▸ Exercise prompt: Convert the stretch of entries from the line containing "The height and width of the screenshot is (562, 800)." through the line containing "[x=277, y=512]" into a two-column CSV with the columns entry_text and answer, giving one row per entry. Put each field in quotation marks and turn any line breaks inside a field into spaces.

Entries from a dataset
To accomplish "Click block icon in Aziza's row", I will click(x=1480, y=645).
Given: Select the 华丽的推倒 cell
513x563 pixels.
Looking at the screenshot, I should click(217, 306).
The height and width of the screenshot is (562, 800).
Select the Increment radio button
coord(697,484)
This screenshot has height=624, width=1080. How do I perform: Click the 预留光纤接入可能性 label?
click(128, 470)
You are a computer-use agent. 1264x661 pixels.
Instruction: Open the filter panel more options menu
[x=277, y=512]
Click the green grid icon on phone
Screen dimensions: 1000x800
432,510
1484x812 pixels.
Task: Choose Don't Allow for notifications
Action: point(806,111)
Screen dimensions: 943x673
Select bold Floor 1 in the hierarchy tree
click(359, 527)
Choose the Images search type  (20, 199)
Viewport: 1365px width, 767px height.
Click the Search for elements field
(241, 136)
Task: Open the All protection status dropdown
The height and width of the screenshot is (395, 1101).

▸ Solution to this task:
entry_text,answer
"The height and width of the screenshot is (562, 800). Select the Increment radio button","coord(697,484)"
"This screenshot has height=624, width=1080. How do I perform: Click the 预留光纤接入可能性 label?","click(128, 470)"
"You are a computer-use agent. 1264x661 pixels. Instruction: Open the filter panel more options menu","[x=277, y=512]"